▸ Exercise details
Quote each record exactly, please, leaving none out.
*** Extracted entries ***
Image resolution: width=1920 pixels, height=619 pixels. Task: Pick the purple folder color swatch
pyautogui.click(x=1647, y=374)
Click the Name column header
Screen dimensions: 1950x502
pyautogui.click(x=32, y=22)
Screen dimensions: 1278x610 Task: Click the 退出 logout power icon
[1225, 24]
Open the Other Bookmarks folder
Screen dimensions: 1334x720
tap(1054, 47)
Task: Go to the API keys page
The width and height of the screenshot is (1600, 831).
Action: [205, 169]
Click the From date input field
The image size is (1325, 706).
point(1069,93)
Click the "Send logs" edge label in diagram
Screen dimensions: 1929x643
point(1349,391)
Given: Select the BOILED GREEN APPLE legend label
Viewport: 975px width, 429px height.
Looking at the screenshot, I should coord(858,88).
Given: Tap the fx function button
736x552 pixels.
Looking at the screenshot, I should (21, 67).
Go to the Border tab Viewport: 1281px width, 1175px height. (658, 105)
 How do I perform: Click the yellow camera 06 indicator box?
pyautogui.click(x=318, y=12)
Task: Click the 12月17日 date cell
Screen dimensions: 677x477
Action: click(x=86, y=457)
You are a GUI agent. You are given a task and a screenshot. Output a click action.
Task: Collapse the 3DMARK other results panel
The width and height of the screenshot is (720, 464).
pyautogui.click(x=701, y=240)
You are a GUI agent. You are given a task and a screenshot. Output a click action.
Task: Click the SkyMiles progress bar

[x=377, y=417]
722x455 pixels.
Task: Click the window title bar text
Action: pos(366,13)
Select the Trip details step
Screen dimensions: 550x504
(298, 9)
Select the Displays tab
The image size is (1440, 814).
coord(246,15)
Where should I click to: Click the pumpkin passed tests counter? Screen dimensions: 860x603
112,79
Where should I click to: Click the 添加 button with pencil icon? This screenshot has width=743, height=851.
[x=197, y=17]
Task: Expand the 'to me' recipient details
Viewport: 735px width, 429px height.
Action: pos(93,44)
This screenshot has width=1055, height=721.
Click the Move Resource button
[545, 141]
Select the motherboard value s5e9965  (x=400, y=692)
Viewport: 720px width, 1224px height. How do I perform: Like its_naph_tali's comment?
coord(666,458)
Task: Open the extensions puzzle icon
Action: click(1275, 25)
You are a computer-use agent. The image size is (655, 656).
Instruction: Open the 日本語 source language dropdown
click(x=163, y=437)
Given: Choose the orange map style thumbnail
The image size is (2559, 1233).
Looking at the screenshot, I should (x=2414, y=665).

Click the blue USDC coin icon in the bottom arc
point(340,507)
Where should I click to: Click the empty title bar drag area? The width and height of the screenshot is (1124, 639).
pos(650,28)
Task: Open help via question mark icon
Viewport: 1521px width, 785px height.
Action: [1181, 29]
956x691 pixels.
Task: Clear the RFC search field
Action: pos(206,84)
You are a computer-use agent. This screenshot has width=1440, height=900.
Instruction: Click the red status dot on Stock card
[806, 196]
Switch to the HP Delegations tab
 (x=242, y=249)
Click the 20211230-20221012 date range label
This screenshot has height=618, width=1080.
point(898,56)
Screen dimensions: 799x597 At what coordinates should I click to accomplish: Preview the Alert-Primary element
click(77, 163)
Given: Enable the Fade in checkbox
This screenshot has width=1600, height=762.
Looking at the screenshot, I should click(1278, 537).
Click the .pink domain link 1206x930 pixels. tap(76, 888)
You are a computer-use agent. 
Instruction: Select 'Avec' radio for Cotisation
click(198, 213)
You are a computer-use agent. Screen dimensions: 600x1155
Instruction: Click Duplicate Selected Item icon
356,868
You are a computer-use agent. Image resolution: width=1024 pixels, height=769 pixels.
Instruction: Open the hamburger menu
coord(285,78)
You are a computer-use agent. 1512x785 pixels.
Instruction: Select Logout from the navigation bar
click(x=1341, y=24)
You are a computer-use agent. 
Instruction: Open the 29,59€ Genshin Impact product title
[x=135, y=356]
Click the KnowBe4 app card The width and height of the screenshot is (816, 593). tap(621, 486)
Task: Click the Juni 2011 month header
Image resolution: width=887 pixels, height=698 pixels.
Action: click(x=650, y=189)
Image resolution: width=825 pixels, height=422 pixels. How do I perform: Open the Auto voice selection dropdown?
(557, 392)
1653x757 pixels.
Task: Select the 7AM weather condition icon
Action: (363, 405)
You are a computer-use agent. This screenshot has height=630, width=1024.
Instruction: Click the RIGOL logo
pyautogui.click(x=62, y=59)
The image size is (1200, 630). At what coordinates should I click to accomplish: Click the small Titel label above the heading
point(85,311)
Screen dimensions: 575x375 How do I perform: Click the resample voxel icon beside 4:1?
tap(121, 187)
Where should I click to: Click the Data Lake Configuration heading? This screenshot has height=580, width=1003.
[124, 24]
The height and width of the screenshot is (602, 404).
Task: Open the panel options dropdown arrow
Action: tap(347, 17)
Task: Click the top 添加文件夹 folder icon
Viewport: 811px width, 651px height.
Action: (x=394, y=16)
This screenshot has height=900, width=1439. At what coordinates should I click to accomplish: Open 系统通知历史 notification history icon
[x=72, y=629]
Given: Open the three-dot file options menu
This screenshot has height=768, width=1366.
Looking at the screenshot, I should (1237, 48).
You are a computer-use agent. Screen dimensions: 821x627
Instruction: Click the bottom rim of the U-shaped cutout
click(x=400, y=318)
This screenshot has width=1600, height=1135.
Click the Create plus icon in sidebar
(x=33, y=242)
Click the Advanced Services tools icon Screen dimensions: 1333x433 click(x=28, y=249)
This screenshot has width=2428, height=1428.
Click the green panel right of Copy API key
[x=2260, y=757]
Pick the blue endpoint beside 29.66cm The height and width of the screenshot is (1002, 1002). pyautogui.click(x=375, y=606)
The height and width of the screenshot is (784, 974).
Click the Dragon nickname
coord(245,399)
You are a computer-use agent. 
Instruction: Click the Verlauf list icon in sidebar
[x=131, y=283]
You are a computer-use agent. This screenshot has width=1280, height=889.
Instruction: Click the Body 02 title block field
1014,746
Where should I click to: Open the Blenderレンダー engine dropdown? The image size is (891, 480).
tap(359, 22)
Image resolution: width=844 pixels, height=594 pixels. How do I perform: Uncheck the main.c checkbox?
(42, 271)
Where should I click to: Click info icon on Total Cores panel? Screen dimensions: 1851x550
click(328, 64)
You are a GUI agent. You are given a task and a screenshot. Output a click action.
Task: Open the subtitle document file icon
*** End of Extracted entries ***
▸ Result
Image resolution: width=1920 pixels, height=619 pixels. Task: Pick the purple folder color swatch
pyautogui.click(x=1647, y=374)
Click the Name column header
Screen dimensions: 1950x502
pyautogui.click(x=32, y=22)
Screen dimensions: 1278x610 Task: Click the 退出 logout power icon
[1225, 24]
Open the Other Bookmarks folder
Screen dimensions: 1334x720
tap(1054, 47)
Task: Go to the API keys page
The width and height of the screenshot is (1600, 831).
Action: [205, 169]
Click the From date input field
The image size is (1325, 706).
point(1069,93)
Click the "Send logs" edge label in diagram
Screen dimensions: 1929x643
point(1349,391)
Given: Select the BOILED GREEN APPLE legend label
Viewport: 975px width, 429px height.
Looking at the screenshot, I should coord(858,88).
Given: Tap the fx function button
736x552 pixels.
Looking at the screenshot, I should (21, 67).
Go to the Border tab Viewport: 1281px width, 1175px height. (658, 105)
 How do I perform: Click the yellow camera 06 indicator box?
pyautogui.click(x=318, y=12)
Task: Click the 12月17日 date cell
Screen dimensions: 677x477
Action: click(x=86, y=457)
You are a GUI agent. You are given a task and a screenshot. Output a click action.
Task: Collapse the 3DMARK other results panel
The width and height of the screenshot is (720, 464).
pyautogui.click(x=701, y=240)
You are a GUI agent. You are given a task and a screenshot. Output a click action.
Task: Click the SkyMiles progress bar

[x=377, y=417]
722x455 pixels.
Task: Click the window title bar text
Action: pos(366,13)
Select the Trip details step
Screen dimensions: 550x504
(298, 9)
Select the Displays tab
The image size is (1440, 814).
coord(246,15)
Where should I click to: Click the pumpkin passed tests counter? Screen dimensions: 860x603
112,79
Where should I click to: Click the 添加 button with pencil icon? This screenshot has width=743, height=851.
[x=197, y=17]
Task: Expand the 'to me' recipient details
Viewport: 735px width, 429px height.
Action: pos(93,44)
This screenshot has width=1055, height=721.
Click the Move Resource button
[545, 141]
Select the motherboard value s5e9965  (x=400, y=692)
Viewport: 720px width, 1224px height. How do I perform: Like its_naph_tali's comment?
coord(666,458)
Task: Open the extensions puzzle icon
Action: click(1275, 25)
You are a computer-use agent. The image size is (655, 656).
Instruction: Open the 日本語 source language dropdown
click(x=163, y=437)
Given: Choose the orange map style thumbnail
The image size is (2559, 1233).
Looking at the screenshot, I should (x=2414, y=665).

Click the blue USDC coin icon in the bottom arc
point(340,507)
Where should I click to: Click the empty title bar drag area? The width and height of the screenshot is (1124, 639).
pos(650,28)
Task: Open help via question mark icon
Viewport: 1521px width, 785px height.
Action: [1181, 29]
956x691 pixels.
Task: Clear the RFC search field
Action: pos(206,84)
You are a computer-use agent. This screenshot has width=1440, height=900.
Instruction: Click the red status dot on Stock card
[806, 196]
Switch to the HP Delegations tab
 (x=242, y=249)
Click the 20211230-20221012 date range label
This screenshot has height=618, width=1080.
point(898,56)
Screen dimensions: 799x597 At what coordinates should I click to accomplish: Preview the Alert-Primary element
click(77, 163)
Given: Enable the Fade in checkbox
This screenshot has width=1600, height=762.
Looking at the screenshot, I should click(1278, 537).
Click the .pink domain link 1206x930 pixels. tap(76, 888)
You are a computer-use agent. 
Instruction: Select 'Avec' radio for Cotisation
click(198, 213)
You are a computer-use agent. Screen dimensions: 600x1155
Instruction: Click Duplicate Selected Item icon
356,868
You are a computer-use agent. Image resolution: width=1024 pixels, height=769 pixels.
Instruction: Open the hamburger menu
coord(285,78)
You are a computer-use agent. 1512x785 pixels.
Instruction: Select Logout from the navigation bar
click(x=1341, y=24)
You are a computer-use agent. 
Instruction: Open the 29,59€ Genshin Impact product title
[x=135, y=356]
Click the KnowBe4 app card The width and height of the screenshot is (816, 593). tap(621, 486)
Task: Click the Juni 2011 month header
Image resolution: width=887 pixels, height=698 pixels.
Action: click(x=650, y=189)
Image resolution: width=825 pixels, height=422 pixels. How do I perform: Open the Auto voice selection dropdown?
(557, 392)
1653x757 pixels.
Task: Select the 7AM weather condition icon
Action: (363, 405)
You are a computer-use agent. This screenshot has height=630, width=1024.
Instruction: Click the RIGOL logo
pyautogui.click(x=62, y=59)
The image size is (1200, 630). At what coordinates should I click to accomplish: Click the small Titel label above the heading
point(85,311)
Screen dimensions: 575x375 How do I perform: Click the resample voxel icon beside 4:1?
tap(121, 187)
Where should I click to: Click the Data Lake Configuration heading? This screenshot has height=580, width=1003.
[124, 24]
The height and width of the screenshot is (602, 404).
Task: Open the panel options dropdown arrow
Action: tap(347, 17)
Task: Click the top 添加文件夹 folder icon
Viewport: 811px width, 651px height.
Action: (x=394, y=16)
This screenshot has height=900, width=1439. At what coordinates should I click to accomplish: Open 系统通知历史 notification history icon
[x=72, y=629]
Given: Open the three-dot file options menu
This screenshot has height=768, width=1366.
Looking at the screenshot, I should (1237, 48).
You are a computer-use agent. Screen dimensions: 821x627
Instruction: Click the bottom rim of the U-shaped cutout
click(x=400, y=318)
This screenshot has width=1600, height=1135.
Click the Create plus icon in sidebar
(x=33, y=242)
Click the Advanced Services tools icon Screen dimensions: 1333x433 click(x=28, y=249)
This screenshot has width=2428, height=1428.
Click the green panel right of Copy API key
[x=2260, y=757]
Pick the blue endpoint beside 29.66cm The height and width of the screenshot is (1002, 1002). pyautogui.click(x=375, y=606)
The height and width of the screenshot is (784, 974).
Click the Dragon nickname
coord(245,399)
You are a computer-use agent. 
Instruction: Click the Verlauf list icon in sidebar
[x=131, y=283]
You are a computer-use agent. This screenshot has width=1280, height=889.
Instruction: Click the Body 02 title block field
1014,746
Where should I click to: Open the Blenderレンダー engine dropdown? The image size is (891, 480).
tap(359, 22)
Image resolution: width=844 pixels, height=594 pixels. How do I perform: Uncheck the main.c checkbox?
(42, 271)
Where should I click to: Click info icon on Total Cores panel? Screen dimensions: 1851x550
click(328, 64)
You are a GUI agent. You are given a task and a screenshot. Output a click action.
Task: Open the subtitle document file icon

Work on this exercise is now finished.